= BRANO CITATO =
::::::::
La galleria Rosso
Luglio - Ottobre 1917
Le difficoltà di conquistare la Forcella a Vu con un colpo di forza e, d'altra parte, la necessità d'impossessarsi
di questa posizione per i vantaggi che offriva, avevano indotto i comandi italiani a mutar tattica. Non piú assalti
disperati e suicidi, ma l'avvicinamento alle difese nemiche mediante lo scavo di una galleria nella neve che consentisse
agli alpini di rimanere al coperto sino al momento risolutivo. Perciò, mentre gli austriaci credevano di aver risolto
definitivamente il problema della difesa della Forcella a Vu e, con le vecchie e nuove gallerie scavate nel ghiacciaio,
di aver stabilito sicure vie di accesso fra quella posizione e le basi di rifornimento, gli italiani stavano preparandosi
a loro volta a quella lotta di mine che sul vicino Col di Lana e sul Castelletto aveva avuto luogo.
La direzione dei lavori per lo scavo di questa galleria venne affidato al Tenente Fernando Mammi del Genio, il quale disponeva,
oltre che di alcuni uomini della Sezione Fotoelettrica col Sottotenente Giuseppe Schiavoni, anche di alcune squadre di fanti
e alpini del battaglione Val Cordevole.
::::::::
= MATERIALE FORNITO =

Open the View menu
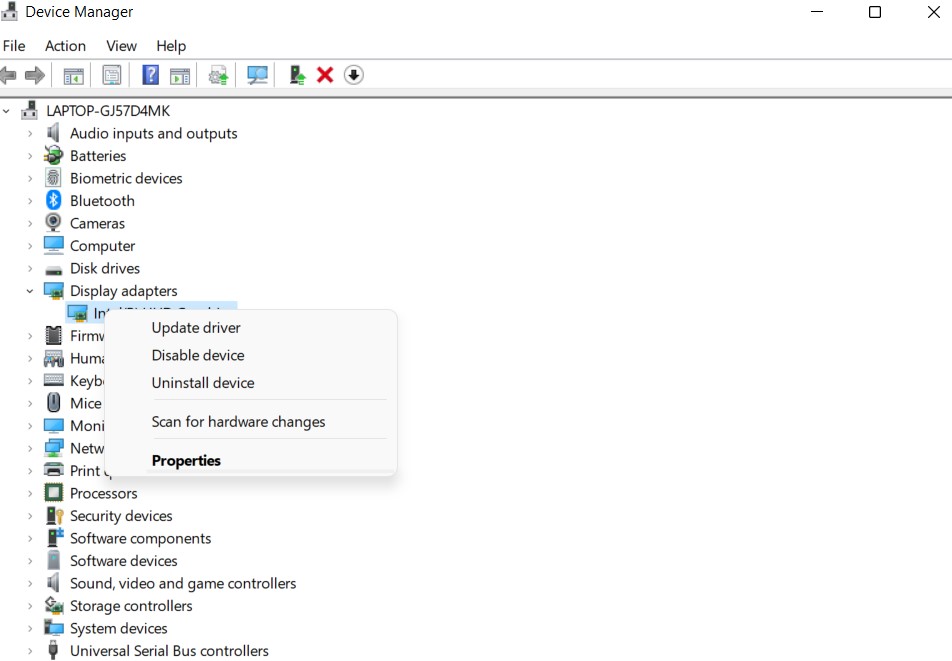The height and width of the screenshot is (661, 952). (121, 46)
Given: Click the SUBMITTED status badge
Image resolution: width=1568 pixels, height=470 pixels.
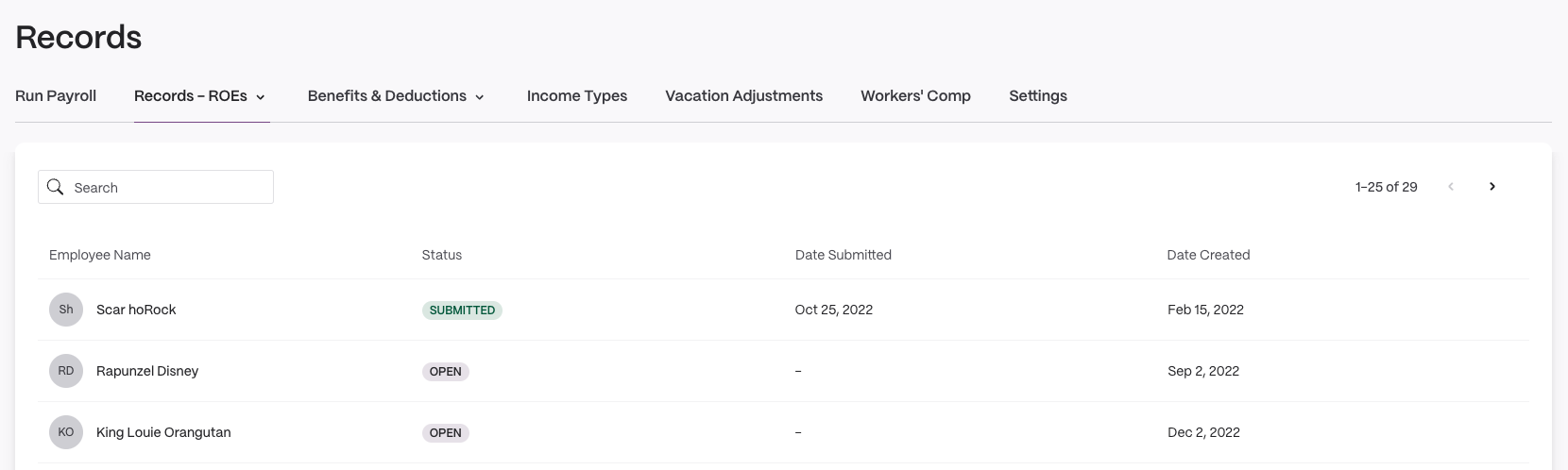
::::::::
= COMPITI RICHIESTI =
(A) Trascriva il brano sulla galleria Rosso a partire da "La direzione dei" e fino a "battaglione Val Cordevole.", mettendo "Val Cismon" al posto di "Val Cordevole".
(B) Elenchi tutte le località di montagna nominate nel brano sulla galleria Rosso.
(C) Prosegua il brano sulla galleria Rosso dopo la sua ultima frase.
Il materiale non ha alcun legame con il brano citato.

= RISPOSTE AI COMPITI =
(A)
La direzione dei lavori per lo scavo di questa galleria venne affidato al Tenente Fernando Mammi del Genio, il quale disponeva,
oltre che di alcuni uomini della Sezione Fotoelettrica col Sottotenente Giuseppe Schiavoni, anche di alcune squadre di fanti
e alpini del battaglione Val Cismon.

(B) Forcella a Vu, Col di Lana, Castelletto

(C)
Il Mammi, che aveva già curato l'impianto delle nuove teleferiche della regione e installato il macchinario per la perforatrice,
escogitò, per il trasporto del materiale, nel tratto in pendenza, un ordigno azionato da un argano, e per il taglio del ghiaccio
ideò una macchina ingegnosa, che venne appositamente costruita in un paio di settimane dalle Officine Marelli di Milano, sotto
la diretta sorveglianza dell'ufficiale progettista. Consisteva esso in due grandi seghe a disco, portate da un telaio oscillante,
sostenuto a sua volta da una slitta; le seghe erano azionate da un motore elettrico e la corrente era fornita da un gruppo
elettrogeno a benzina. Con questa macchina si ottenevano tagli verticali dell'altezza di due metri, distanti fra loro 30 centimetri,
e i prismi di ghiaccio che ne risultavano si potevano staccare dalla massa con facilità. Lo scavo di questa galleria venne iniziato
in aprile, partendo dal lato ovest della Forcella Seràuta e proseguendo a mezza costa del Crestone di Seràuta, sul lato verso il
ghiacciaio in direzione della Forcella a Vu.
Si era però cominciato troppo tardi, senza tener conto che la primavera ormai avanzata portava allo scioglimento delle nevi
ed alla conseguente riduzione della coltre nevosa.
Verso la fine di aprile, dopo aver scavato circa centocinquanta metri di galleria (che gli alpini chiamavano «Pozzo di S. Patrizio»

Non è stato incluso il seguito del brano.